ChatGPT users can now add customization to their AI chatbot responses, OpenAI said on Thursday, giving them the ability to cater the text replies to their particular needs and preferences.
The new feature, called “custom instructions,” lets users set parameters for the responses they receive from ChatGPT. It’s currently only available for Plus subscribers, but is set to roll out broadly “soon,” OpenAI CEO Sam Altman tweeted today.
custom instructions is just one small step towards more personalized AI, but a surprisingly fun/useful one. available for plus users now, and all users soon:https://t.co/kwHX80Zc6u
— Sam Altman (@sama) July 20, 2023
Some of the suggested “thought starters” that OpenAI recommended alongside the announcement include the user’s location, work, hobbies, and goals.
After entering this information, users can set parameters like the formalness of the response, how the chatbot should refer to the user, and how opinionated ChatGPT should be in its responses.
Some of the parameters that early testers shared, OpenAI said, included country-specific legal references, using the same coding format consistently, customizing ChatGPT to respond based on the expertise level set by the user, and using character sheets to maintain a consistent understanding of characters’ ongoing interactions.
“ChatGPT will consider your custom instructions for every conversation going forward,” OpenAI said in an announcement. “The model will consider the instructions every time it responds, so you won’t have to repeat your preferences or information in every conversation.”
While having a personalized chatbot experience may seem appealing, companies and legislators have already put restrictions on using ChatGPT due to fears that sensitive or confidential data will be absorbed into its large language model (LLM).
In May, Apple joined fellow tech giant Samsung in prohibiting employees from using ChatGPT at work, citing privacy concerns and the loss of corporate intellectual property stored on third-party servers.

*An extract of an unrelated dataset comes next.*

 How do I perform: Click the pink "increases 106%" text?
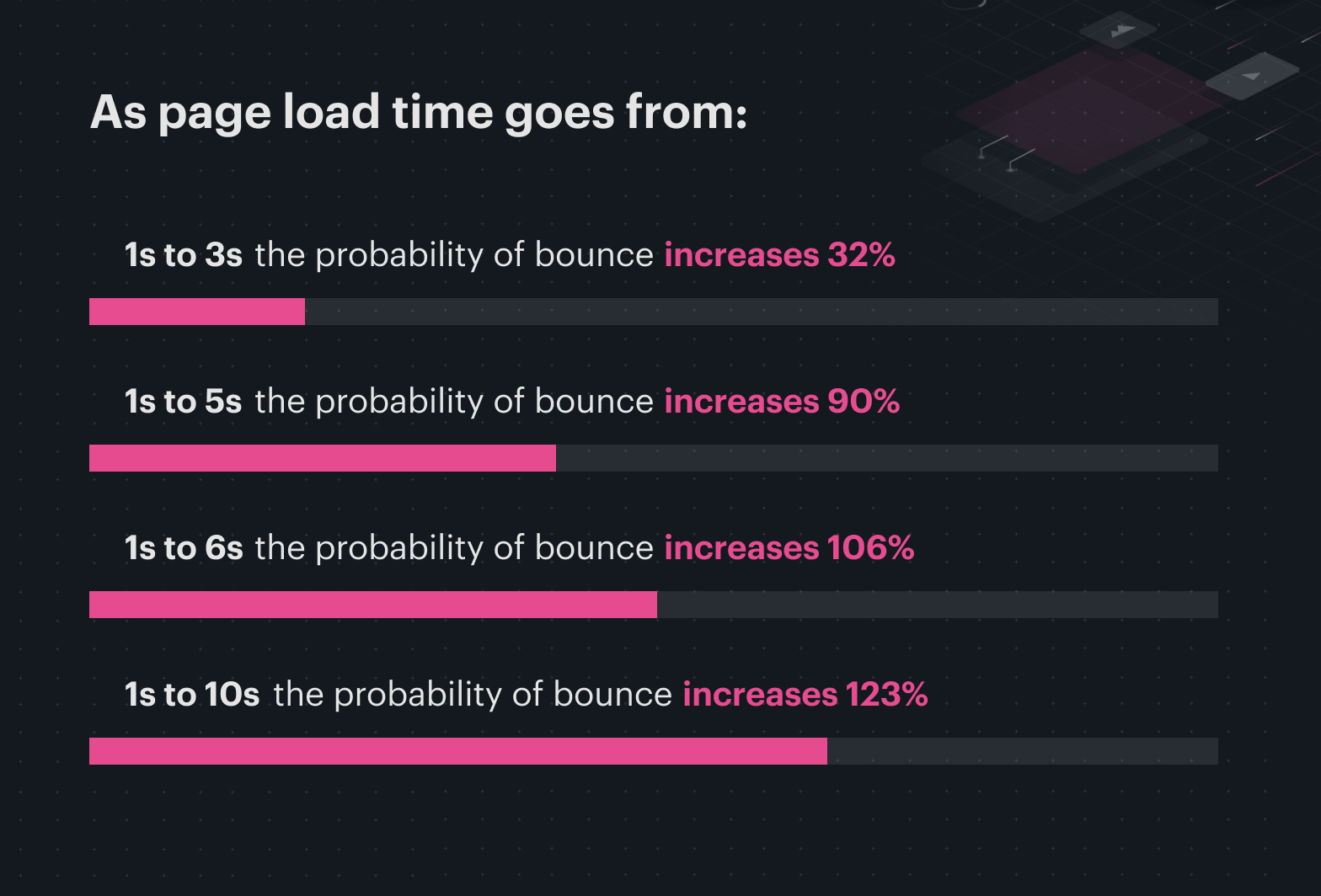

The following month, a memo advised U.S. House of Representative staffers that only the Plus version of ChatGPT was authorized for use, stipulating that staffers not paste blocks of private data into the chatbot and also to make sure that privacy settings are enabled.
OpenAI released a series of privacy updates to ChatGPT in April, including letting users opt out of allowing their data to train ChatGPT, after several countries—including Italy, which for a time briefly banned ChatGPT—raised privacy concerns regarding user data.
If ChatGPT users opt out of having their chat history saved and used for training OpenAI’s AI models, then the custom instructions will be disabled.
Another platform allowing a personalized chatbot experience is Perplexity AI, which added a feature called “AI Profiles” to its platform earlier this year and also aims to provide a more bespoke user experience.
When asked for comment, an OpenAI representative pointed Decrypt to its tweet on the update and added nothing further.